Die deutsche Phalanx in Europa: Mit Werder Bremen, dem VfL Wolfsburg und dem Hamburger SV haben gleich drei Bundesligisten die Chance auf den Einzug ins Viertelfinale der Europa League. Keine Nation ist besser vertreten. Doch welcher Klub hat die besten Aussichten auf den Titel? Vor dem Rückspiel (18.45 Uhr im LIVE-TICKER, auf SAT.1 und SKY) kommentieren die SPOX-Redakteure Stefan Rommel, Florian Bogner und Stefan Moser.
Motivation: Triumph beim Erzrivalen
von Stefan Rommel
Werder Bremen wird sich den Einzug ins Viertelfinale zu Hause selbst gegen einen starken Gegner wie den FC Valencia nicht mehr nehmen lassen.
Danach sind es nur noch vier Spiele bis zum Finale in Hamburg - was selbstredend eine Zusatz-Motivation für Werder ist, auch wenn es von den Verantwortlichen nie jemand zugeben würde. Werder hat ähnlich wie der FC Barcelona die große Chance, im Mai im Stadion des Erzrivalen zu triumphieren und wird sich diese Chance auch nicht nehmen lassen.
Bremen wird auf jeden Fall ins Endspiel einziehen. Werder ist eine abgezockte Truppe, die gezeigt hat, dass sie in den großen Spielen, wenn es wirklich um was geht, zu 100 Prozent da ist. Im Prinzip gibt es nur noch zwei Teams, die im Favoriten-Ranking über den Bremern stehen, sowohl Liverpool als auch Juventus sind für Werder aber machbar. Die Chancen auf den Pott stehen sehr gut. Werder wird sich diesmal am Ende durchsetzen.
Die Innenverteidigung als Achillesferse
von Florian Bogner
VfL Wolfsburg - Europa-League-Sieger 2010? Zugegeben, das klingt etwas abenteuerlich. Aber klang Wolfsburg in Verbindung mit "deutscher Meister" in der letzten Saison nicht auch befremdlich? Der VfL hat auf europäischer Bühne bereits bewiesen, dass er keine großen Namen zu scheuen braucht. Auch auswärts - in Mailand letztes Jahr (2:2), in Manchester (1:2), bei Villarreal (2:2).
Mit Misimovic und Dzeko in Bestform ist jede Defensive zu knacken - zumal sich beide ja für höhere Aufgaben (Schalke, Milan) empfehlen wollen. Schlüssel zu einem internationalen Titel ist aber meist die Defensive. Dort haben die Wölfe unter dem konservativen Lorenz-Günther Köstner Fortschritte gemacht.
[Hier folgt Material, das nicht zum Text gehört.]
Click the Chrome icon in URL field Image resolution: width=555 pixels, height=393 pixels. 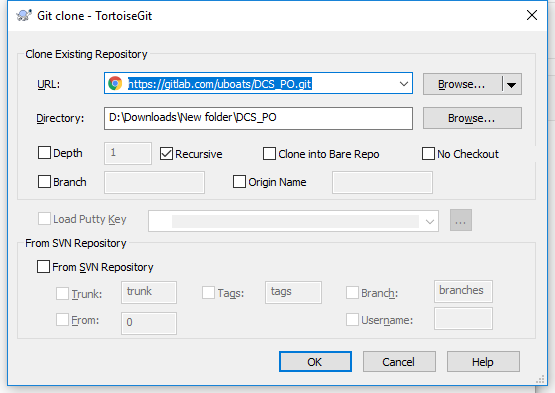point(115,84)
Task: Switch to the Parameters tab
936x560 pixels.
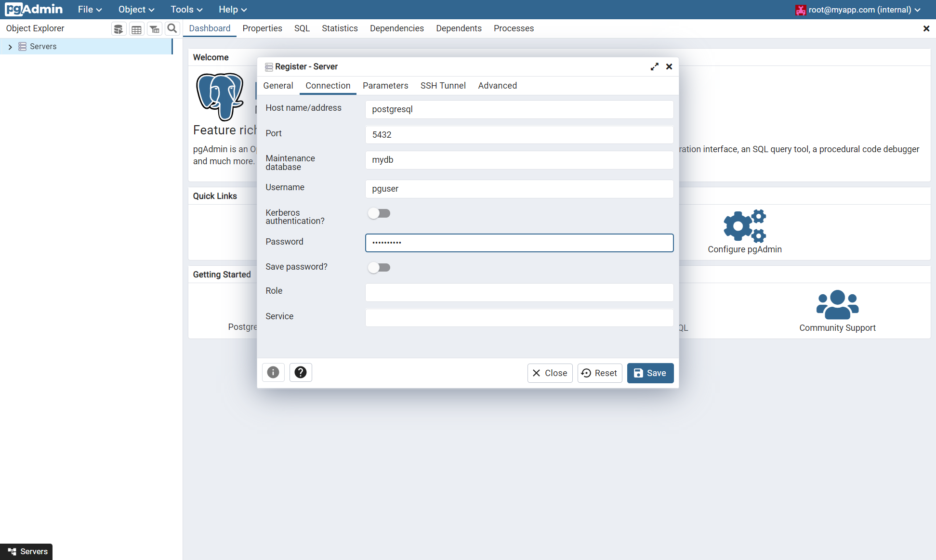Action: [x=385, y=86]
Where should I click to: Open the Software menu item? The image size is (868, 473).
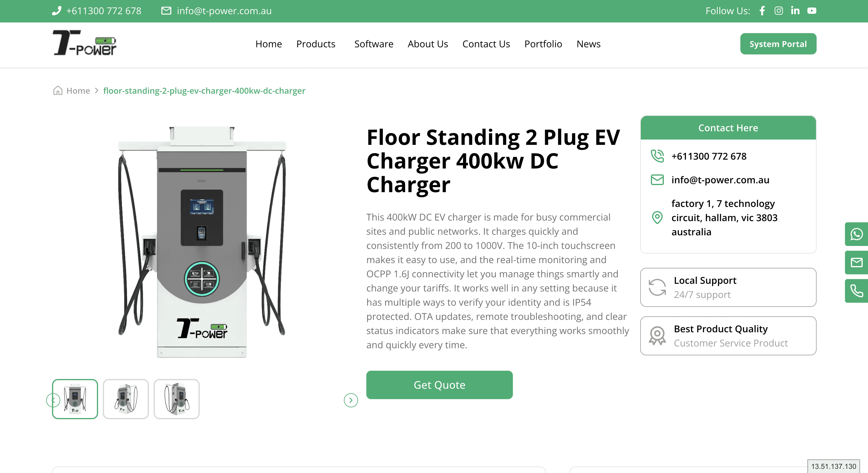[x=374, y=44]
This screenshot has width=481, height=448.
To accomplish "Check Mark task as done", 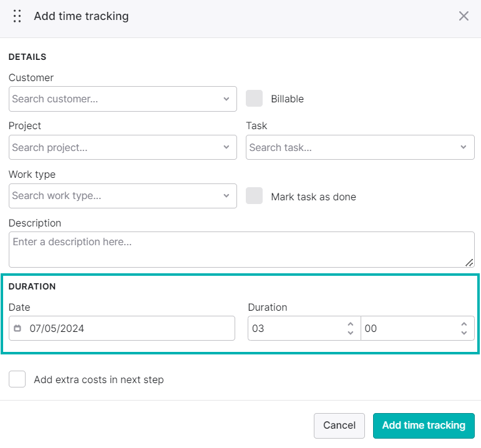I will point(254,195).
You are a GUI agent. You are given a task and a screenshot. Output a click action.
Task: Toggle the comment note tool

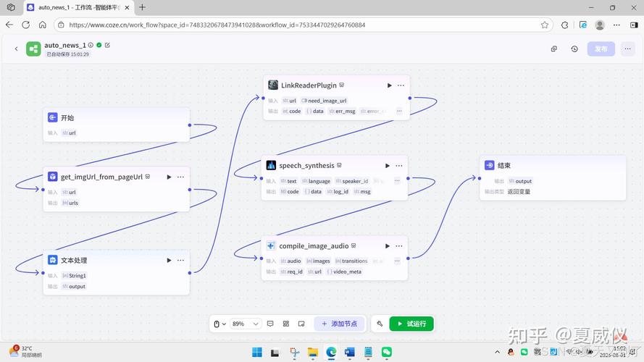[x=270, y=324]
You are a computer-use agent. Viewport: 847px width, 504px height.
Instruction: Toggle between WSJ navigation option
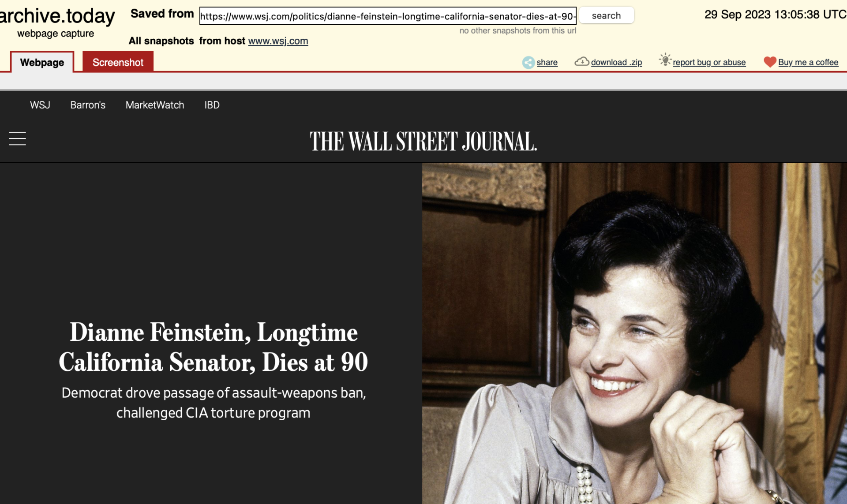click(40, 105)

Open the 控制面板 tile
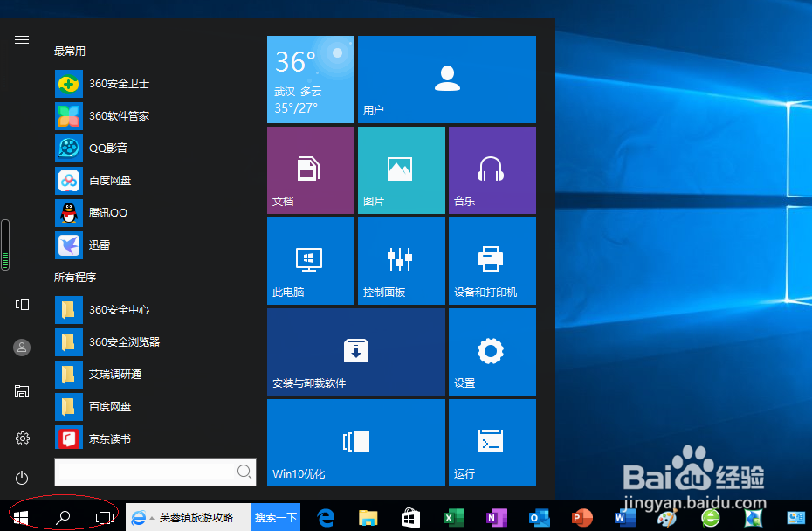[x=401, y=260]
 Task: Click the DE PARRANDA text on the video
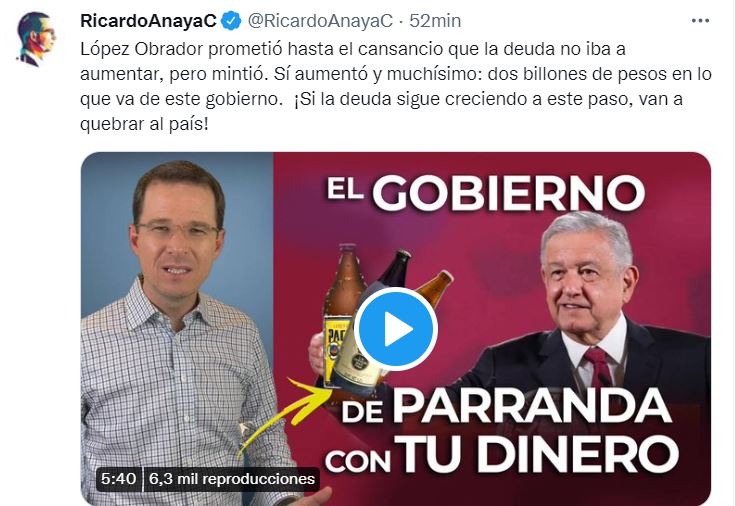[506, 407]
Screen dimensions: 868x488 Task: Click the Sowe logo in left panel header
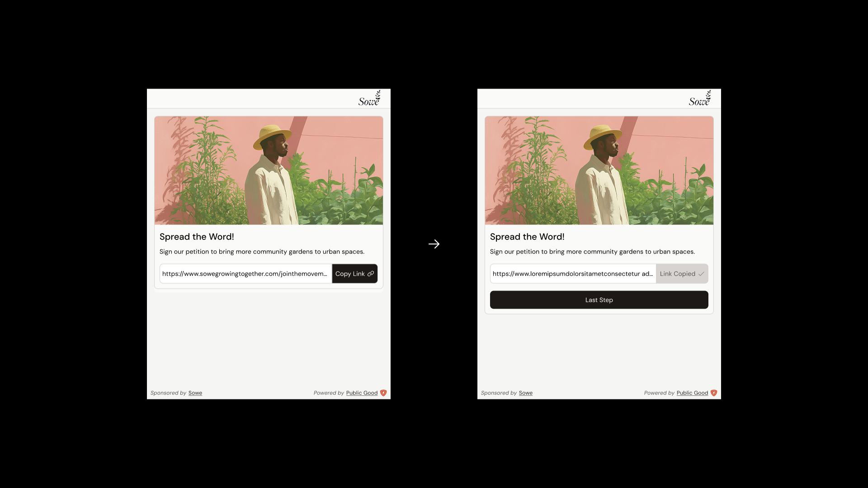pos(369,99)
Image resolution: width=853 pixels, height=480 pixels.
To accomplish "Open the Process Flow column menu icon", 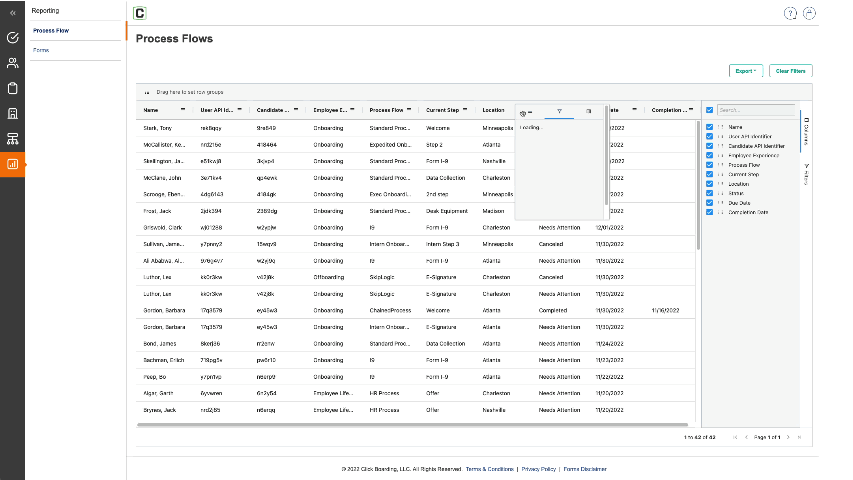I will click(x=410, y=110).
Allerdings steht der Gegentorschnitt unter dem neuen Coach immer noch bei 1,2 - also über einem Tor pro Spiel. Das ist international vor allem zuhause tödlich. Mit Alexander Madlung, Jan Simunek und Andrea Barzagli hat der VfL zudem keinen Innenverteidiger von internationalem Niveau, über Rever kann man noch nichts sagen.
Insofern ist für Wolfsburg das Halbfinale das Allerhöchste der Gefühle - zumal das Duell mit Geheimfavorit Rubin Kasan noch nicht gewonnen ist.
Europa League als letzte Chance
von Stefan Moser
Mladen Petric ist grundsätzlich kein hysterischer Typ. Dass also ausgerechnet er die Europa League schon jetzt zum "letzten großen Ziel" stilisiert, sagt einiges über den Zustand der HSV-Seele aus: Das Finale im eigenen Stadion muss eine Saison retten, die viele Hamburger spätestens seit der Niederlage gegen Leverkusen als Enttäuschung empfinden.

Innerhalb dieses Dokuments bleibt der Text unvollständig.